For a start, she demanded a little more performance from her models than the customary glassy-eyed parade. They walked in twos and threes, interacting, not as much as Sonia Rykiel's chronically effervescent mannequins, but still suggesting a connection a little less shallow than usual. And the clothes they wore had a kind of scattergun impact, a little bit of this, a little bit of that, almost like — shock! – real people. They didn't necessarily fit together. Viard said it better: no flourishes, no frills, simple, soft, pure. And, for the staging, no bells and whistles. Or icebergs or supermarkets or small forests. Instead, an abstract landscape. Interpret it as islands floating in a calm sea, with mists rolling across its glassy surface. Or see it as I did. Mirrors and dry ice.

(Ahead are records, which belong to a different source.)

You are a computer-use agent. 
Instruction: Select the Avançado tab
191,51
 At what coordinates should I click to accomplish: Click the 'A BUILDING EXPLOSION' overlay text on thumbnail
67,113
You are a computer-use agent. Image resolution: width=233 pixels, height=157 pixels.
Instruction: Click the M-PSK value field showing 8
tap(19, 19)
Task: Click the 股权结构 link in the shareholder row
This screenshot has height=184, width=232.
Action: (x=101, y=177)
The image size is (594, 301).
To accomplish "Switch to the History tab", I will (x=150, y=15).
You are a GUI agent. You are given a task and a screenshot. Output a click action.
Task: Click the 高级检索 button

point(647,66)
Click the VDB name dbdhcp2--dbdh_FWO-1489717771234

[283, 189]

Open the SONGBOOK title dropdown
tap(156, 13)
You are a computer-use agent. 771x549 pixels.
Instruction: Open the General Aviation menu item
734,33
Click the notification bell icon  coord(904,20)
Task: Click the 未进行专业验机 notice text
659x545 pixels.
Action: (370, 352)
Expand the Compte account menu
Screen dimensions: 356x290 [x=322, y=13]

I can imagine Viard feeling the same way. In her year at the Chanel helm, she has asserted a practical bent. Her designs live in a real world, or at least a real-er world than they did. No frills, remember? What there was this time was a hint of an equestrian situation, with jockeys’ armbands a recurring detail. Coco Chanel kept racehorses.

The seven league boots that were shown with everything rather obviated the realness. Folkloric in origin, they are. But Karl wore them. And Viard showed them with trousers that snapped open at the ankle, or up the calf. Super-easy, a bit romantic. Same when paired with tweedy slit skirts, and velvet hotpants with polka-dotted tights. They contributed to a buoyant 70s feel, like a French Vogue editorial from that era coming to life. You could imagine the lives of these women, the dinners, the clubs, the Michel LeGrand music playing in their apartments (as it did on Michel Gaubert's soundtrack). Those were the days when black and white dominated in magazines. It did here too, with a leavening of pink and celery green.

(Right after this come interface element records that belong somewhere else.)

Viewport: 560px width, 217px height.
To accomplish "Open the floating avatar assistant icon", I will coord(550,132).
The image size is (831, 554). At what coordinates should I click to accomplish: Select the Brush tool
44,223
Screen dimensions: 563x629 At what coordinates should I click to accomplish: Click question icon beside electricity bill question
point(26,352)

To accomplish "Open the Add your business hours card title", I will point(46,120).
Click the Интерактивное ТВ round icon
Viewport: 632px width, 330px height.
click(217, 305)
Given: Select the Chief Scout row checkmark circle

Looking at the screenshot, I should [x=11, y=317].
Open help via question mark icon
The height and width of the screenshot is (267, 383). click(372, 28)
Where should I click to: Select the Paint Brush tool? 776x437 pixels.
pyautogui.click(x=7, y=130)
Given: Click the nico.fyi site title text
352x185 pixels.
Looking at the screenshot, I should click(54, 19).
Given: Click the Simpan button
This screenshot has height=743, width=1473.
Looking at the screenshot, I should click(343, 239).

There was the odd ghastliness, like the fringed skirt with the padded white fencing vest, the abbreviated gloves and the clutch of gold necklaces, but when wasn't there that in a collection that has always gloried in overload? Viard has trimmed some of the fat – 100 looks down to 70-ish – and she could remove even more. Still, the most striking thing about this show was how it polarised its audience. The word on a younger generation's lips was "fresh." The more senior contingent was resolutely unconvinced. But not this senior. I rather fancied the lack of focus, the continental drift, the freedom of movement. That's what the freshers were responding to.